• _DATA SUPPLIED_
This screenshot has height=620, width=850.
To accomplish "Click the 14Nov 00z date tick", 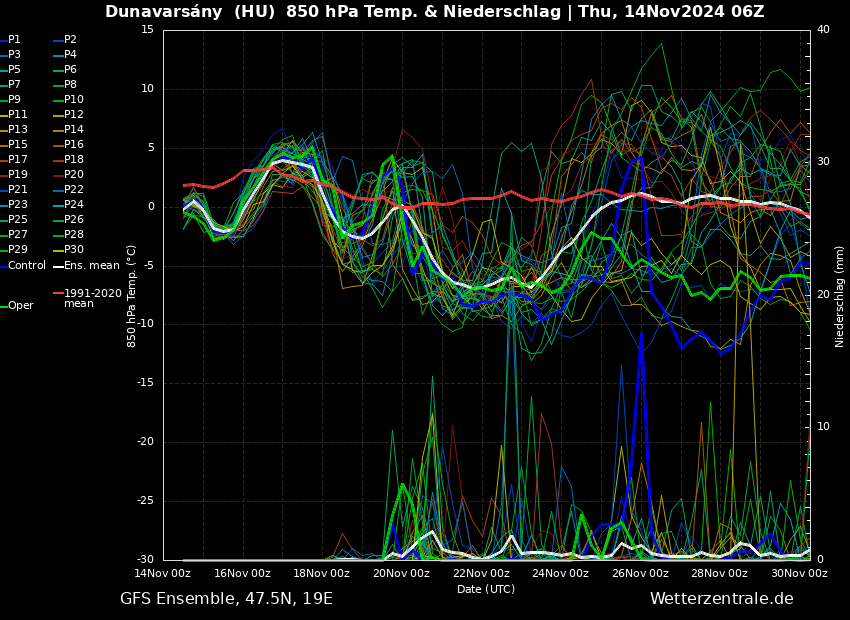I will click(x=163, y=574).
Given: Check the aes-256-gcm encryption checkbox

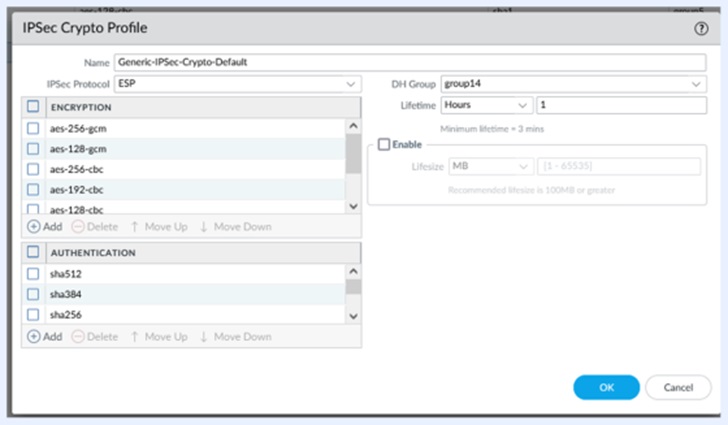Looking at the screenshot, I should 33,128.
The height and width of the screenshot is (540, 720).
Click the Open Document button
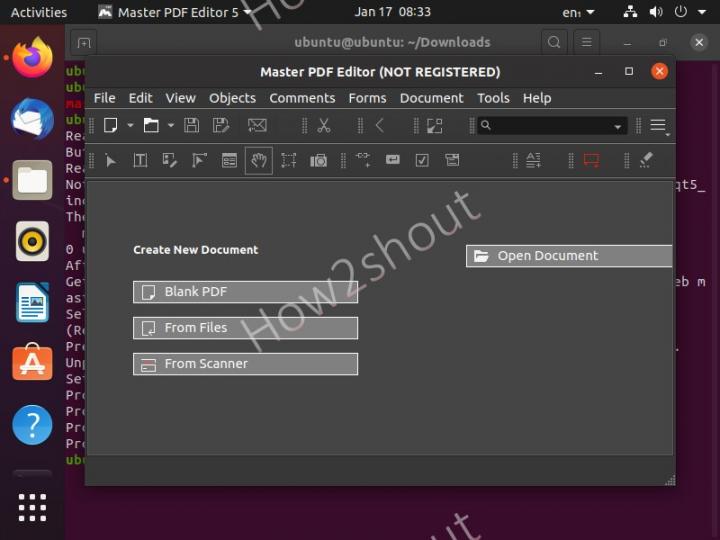[x=569, y=256]
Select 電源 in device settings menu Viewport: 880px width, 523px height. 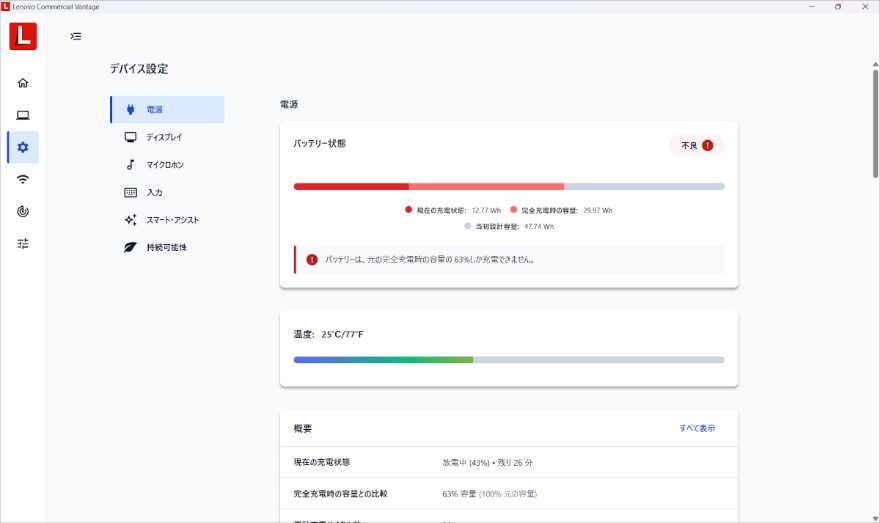point(167,109)
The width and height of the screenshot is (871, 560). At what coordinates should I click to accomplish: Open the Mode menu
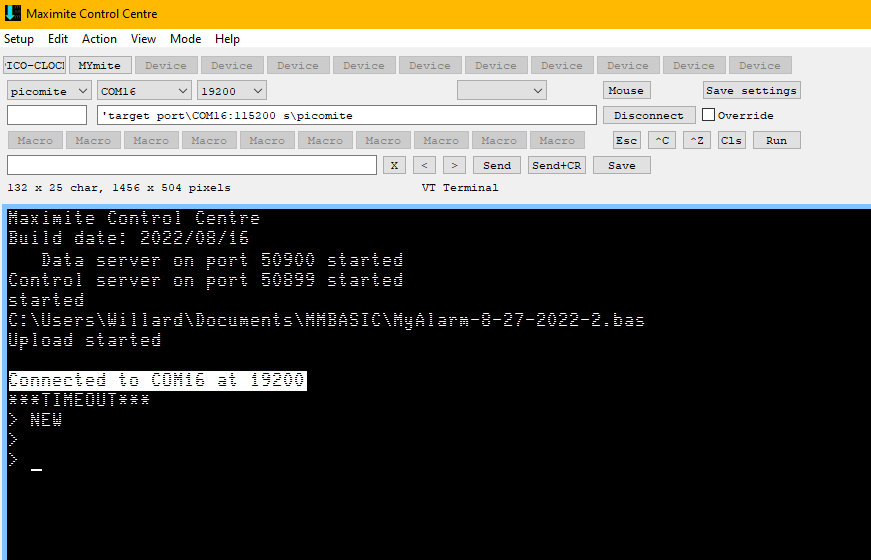(185, 39)
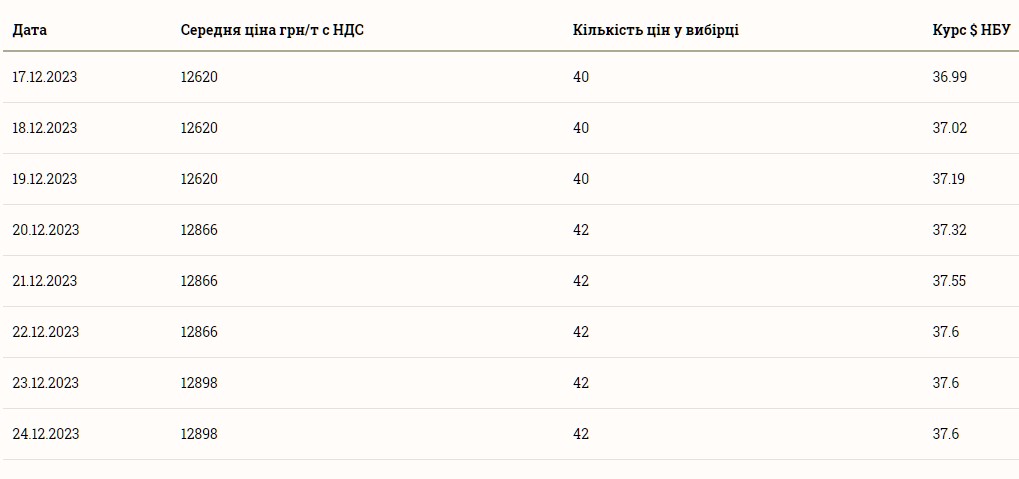Click the price 12620 in the 17.12.2023 row

click(x=199, y=77)
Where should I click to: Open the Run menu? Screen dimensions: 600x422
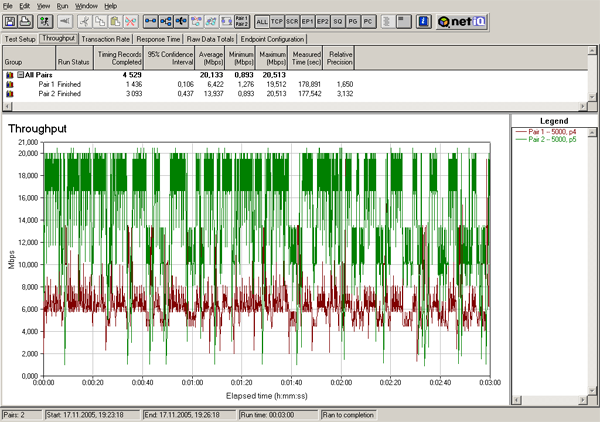click(60, 6)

• _TASK PROMPT_
Return the lines exactly, from the one containing "The width and" through the last line above, including both ends and excluding every picture.

• _ANSWER BOX_
The width and height of the screenshot is (871, 560). At what coordinates should I click to accomplish: Open the Mode menu
(185, 39)
Click the price 12620 in the 17.12.2023 row

click(x=199, y=77)
Where should I click to: Open the Run menu? Screen dimensions: 600x422
click(60, 6)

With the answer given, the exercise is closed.